ISRA MI’RAJ SANG NABI: SEBUAH REFLEKSI
MAFHUM diketahui bahwa Rajab adalah bulan mulia yang ditandai dengan peristiwa luar biasa sepanjang sejarah kehidupan manusia, peristiwa yang terjadi hanya satu kali, berlaku bagi Muhammad sang Nabi, dan tidak pernah terulang lagi hingga kiamat nanti.
Isra Mi’raj adalah hiburan (tasliyah) yang Allah siapkan kepada Nabi Muhammad setelah mengalami masa-masa sulit dalam dakwah dan penuh kesedihan (am al-Hazn).
Kesedihan dirasakan setelah pamannya Abu Thalib yang sangat care dan support kepada perjuangan, benteng terhadap serangan tokoh musyrik Quraisy, meninggal dunia tanpa mendapatkan hidayah.
Bertambah kesedihan dengan wafatnya istri tercinta Khadijah, penyedia logistik dan akomodasi gerakan dakwah. Maka, untuk menjadi stimulan kemantapan iman, dan membesarkan hati sang Nabi, isra mi’raj inipun terjadi.
Peristiwa pada tahun 10 kenabian ini diabadikan dalam QS. al-Isra/17:1: “Mahasuci (Allah), yang telah memperjalankan hamba-Nya (Muhammad) pada malam hari dari Masjidilharam ke Masjidil Aqsa yang telah Kami berkahi sekelilingnya agar Kami perlihatkan kepadanya sebagian tanda-tanda (kebesaran) Kami. Sesungguhnya Dia Maha Mendengar, Maha Melihat.”
Oleh karena itu, isra mi’raj memang tidak bisa didekati dengan logika hingga sains semata, melainkan melalui pendekatan iman. Ada beberapa hikmah sebagai refleksi bagi kita yang bisa diaktualisasikan dalam kehidupan hari ini.
Pertama, mendengar dan taat (al-Sam’u wa al-Tho’ah). Dalam menjalani kehidupan sebagai hamba Allah (vertikal transendental) dan masyarakat/rakyat (sosial horizontal), kita dihadapkan berbagai regulasi, yang diproduk untuk kemaslahatan.
Dalam kehidupan beragama ada syariat (baca; Quran dan Hadis), begitu pula dalam kehidupan berbangsa dan bernegara terdapat Undang-undang, peraturan, edaran dan sebagainya. Dalam isra mi’raj ini, nabi Muhammad mendapatkan perintah Allah untuk disampaikan kepada umatnya berupa kewajiban shalat 50 waktu.
Maka, nabi taat atas perintah Allah tanpa mengajukan pertanyaan mengapa jumlahnya sekian, apakah tidak terlalu banyak dan akan menyulitkan umatnya.
Kedua, terbuka dan mau menerima saran.
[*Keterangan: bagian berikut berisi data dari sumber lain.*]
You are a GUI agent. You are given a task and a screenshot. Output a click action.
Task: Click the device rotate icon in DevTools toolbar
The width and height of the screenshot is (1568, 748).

Ketika Nabi Musa memberikan saran kepada Mabi Muhammad agar menemui Allah lagi guna meminta pengurangan jumlah shalat yang 50, karena menurut Musa umat nabi Muhammad tidak akan sanggup untuk melaksanakannya.
Karena itu kebenaran dan buat kebaikan untuk umatnya, nabipun menerima saran Musa. Begitulah jika dalam hidup ini terdapat saran yang baik dan benar, terlepas siapapun yang menyampaikan, maka ada baiknya melaksanakannya (Unzhur ma Qola wa Tanzhur Man Qala).
Ketiga, punya empati dan peduli. Setelah mengetahui bahwa Nabi Muhammad saw mendapatkan perintah shalat 50 waktu, maka Nabi musa menunjukkan kepeduliannya kepada nabi Muhammad dengan memberikan masukan agar meminta keringanan jumlah shalat.
Begitupun Nabi Muhammad, karena sangat peduli dengan kita umatnya, biar kita mudah melaksanakannya, selamat dunia akhirat, maka Nabipun bolak balik ke langit hingga jumlah shalat menjadi 5 waktu seperti yang kita lakukan selama ini.
Maka, selaku makhluk sosial, perlu menumbuhkan jiwa empati dan peduli kepada sesama, baik menghilangkan kesulitan sesama, meringkan beban, menutup aib saudaranya. Karena nabi menegaskan bahwa Allah senantiasa akan menolong hambaNya selama hambaNya peduli dengan sesama.